(Saved data entries)
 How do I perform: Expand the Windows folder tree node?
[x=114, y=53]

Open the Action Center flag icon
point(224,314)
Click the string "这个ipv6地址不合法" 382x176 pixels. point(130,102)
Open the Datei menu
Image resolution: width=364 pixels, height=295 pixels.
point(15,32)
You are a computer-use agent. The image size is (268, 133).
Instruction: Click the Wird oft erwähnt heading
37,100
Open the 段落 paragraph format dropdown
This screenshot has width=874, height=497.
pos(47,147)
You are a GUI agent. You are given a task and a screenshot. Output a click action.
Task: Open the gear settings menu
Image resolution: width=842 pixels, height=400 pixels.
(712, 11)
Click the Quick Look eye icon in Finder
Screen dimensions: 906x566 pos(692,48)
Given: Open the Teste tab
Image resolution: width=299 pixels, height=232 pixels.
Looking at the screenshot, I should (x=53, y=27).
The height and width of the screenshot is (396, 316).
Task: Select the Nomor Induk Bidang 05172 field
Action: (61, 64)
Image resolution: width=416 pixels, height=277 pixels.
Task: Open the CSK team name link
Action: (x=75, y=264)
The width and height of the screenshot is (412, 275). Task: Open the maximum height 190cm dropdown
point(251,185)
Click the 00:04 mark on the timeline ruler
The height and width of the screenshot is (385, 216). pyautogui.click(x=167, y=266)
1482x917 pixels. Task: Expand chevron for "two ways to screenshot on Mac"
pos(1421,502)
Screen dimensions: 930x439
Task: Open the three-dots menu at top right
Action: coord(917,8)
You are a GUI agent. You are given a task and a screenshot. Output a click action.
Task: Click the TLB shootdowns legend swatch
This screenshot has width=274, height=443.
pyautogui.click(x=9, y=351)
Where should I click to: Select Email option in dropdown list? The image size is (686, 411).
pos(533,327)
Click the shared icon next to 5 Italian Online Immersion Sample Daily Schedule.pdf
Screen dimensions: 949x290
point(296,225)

▸ EXERCISE DIRECTIONS: Once the line with "This screenshot has width=274, height=443." has been found in the records above, retype it and every line after it exactly, and include nothing else.

▸ OUTPUT FOR THIS TASK:
This screenshot has width=274, height=443.
pyautogui.click(x=9, y=351)
Where should I click to: Select Email option in dropdown list? The image size is (686, 411).
pos(533,327)
Click the shared icon next to 5 Italian Online Immersion Sample Daily Schedule.pdf
Screen dimensions: 949x290
point(296,225)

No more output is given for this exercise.